TEXT SHOWN>
__________________________________________________
Thursday, February 16, 2012

Justice, Forgiveness, Mercifulness

Justice: Behavior according to what is right/fair
Forgiveness: Stop feeling angry/resentful to someone due to a wrong doing
Mercifulness: Compassion towards someone when you have the right to punish/harm


All three of these words sound great--they all sound like words that we like, right? But when you really look at them, you'll see that it's difficult for them to exist together. It's so hard for me to balance those words together. There are a lot of things I have trouble grasping about God, but the thing that's at the top of my list of incomprehensible things is the idea that God is fully just and fully merciful and fully forgiving.

I get made fun of (lovingly, I hope) due to my high guilt complex. But my sense of justice ranks even beyond my guilt complex. I have such a strong sense of justice and injustices destroy me when I see them happen.

I hate that people are struggling. I hate that people who are absolutely incredible are having cruddy things happen to them. I hate that people are suffering, especially those who are suffering due to poor decisions made on other people's parts. I hate that bad things happen in the world. I hate that there are diseases, natural disasters, mental disorders, physical disorders. I hate that there is death.

I see all of those issues and I get upset. I weep and mourn.

I seek justice--I want wrongs righted.
I hold onto the peace that Jesus promises, I hold onto the character of God that I believe in--that He is fully just.

I also know that forgiveness must happen. I know that if true justice was sought, I wouldn't be redeemed. I don't deserve the love that Jesus offers, and I am so thankful for His forgiveness. I believe that He is fully forgiving.

I also know that mercy does not negate justice. I know that being merciful means fully loving. I believe that He is fully merciful.

I believe that God is fully just, fully forgiving, and fully merciful. I believe that there will be a day with no more tears, no more pain, no more fears. While I may not be able to grasp this idea of justice, forgiveness, and mercifulness, Jesus does. And I trust that He wants justice more than I do and that He loves people and the world more than I do.
__________________________________________________
GIVEN RECORDS>

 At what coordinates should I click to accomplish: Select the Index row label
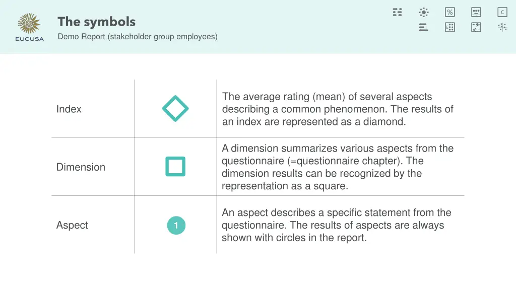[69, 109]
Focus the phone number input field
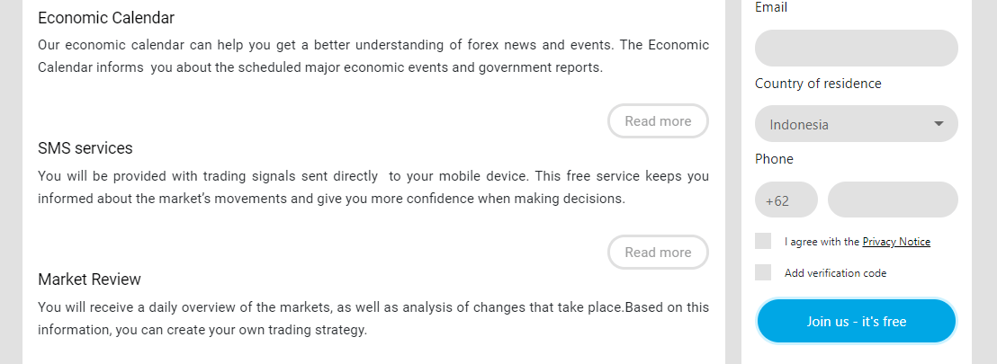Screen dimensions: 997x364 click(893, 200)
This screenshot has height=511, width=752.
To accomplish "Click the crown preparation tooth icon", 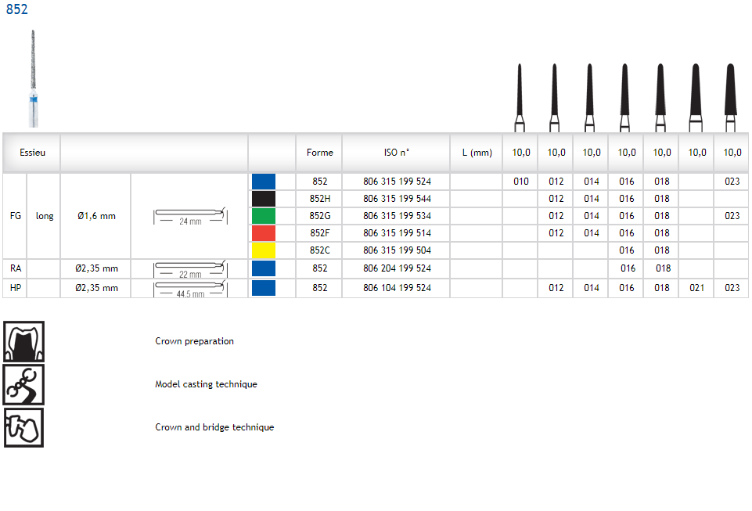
__________________________________________________
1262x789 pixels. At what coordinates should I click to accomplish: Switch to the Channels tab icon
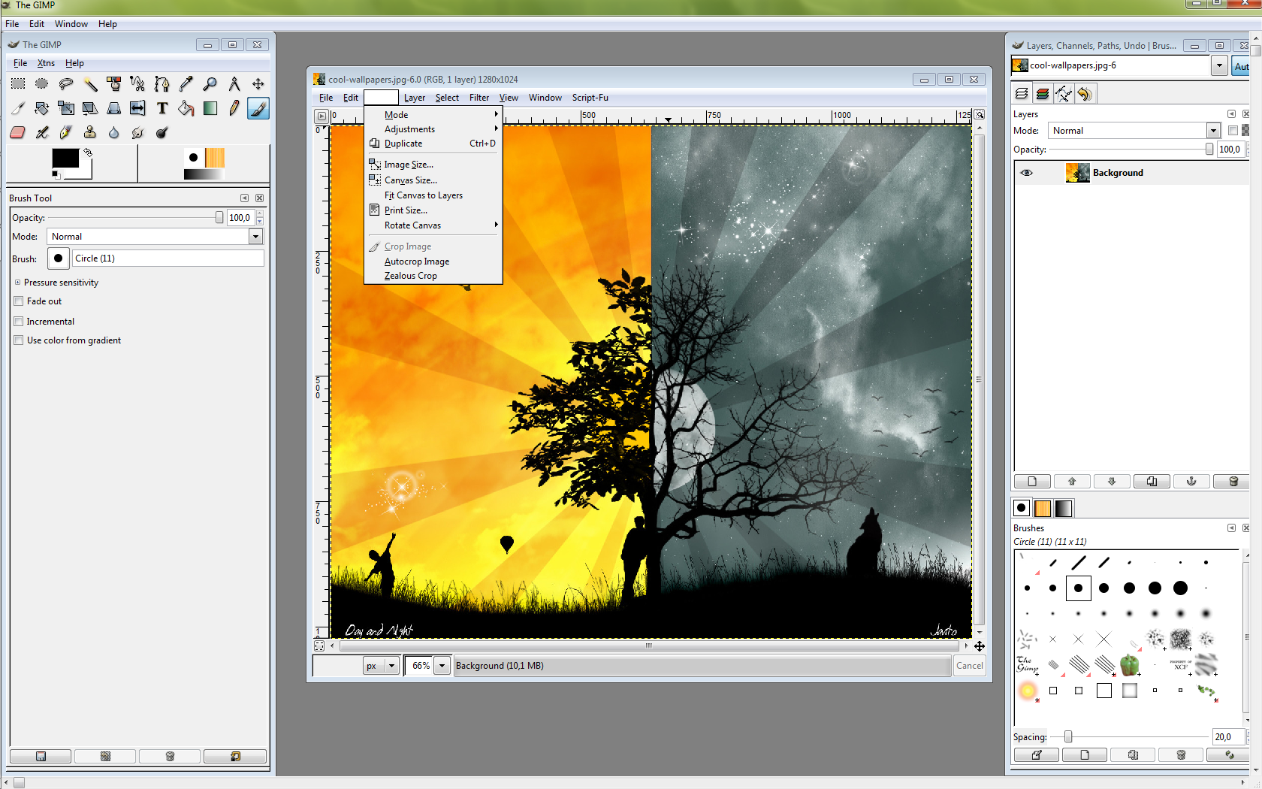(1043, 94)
__________________________________________________
From the blog post on justice, forgiveness, and mercifulness, reproduce word for word the stretch from "I see all of" through "is fully just.".

RESULT FOR THIS EXERCISE>
I see all of those issues and I get upset. I weep and mourn.

I seek justice--I want wrongs righted.
I hold onto the peace that Jesus promises, I hold onto the character of God that I believe in--that He is fully just.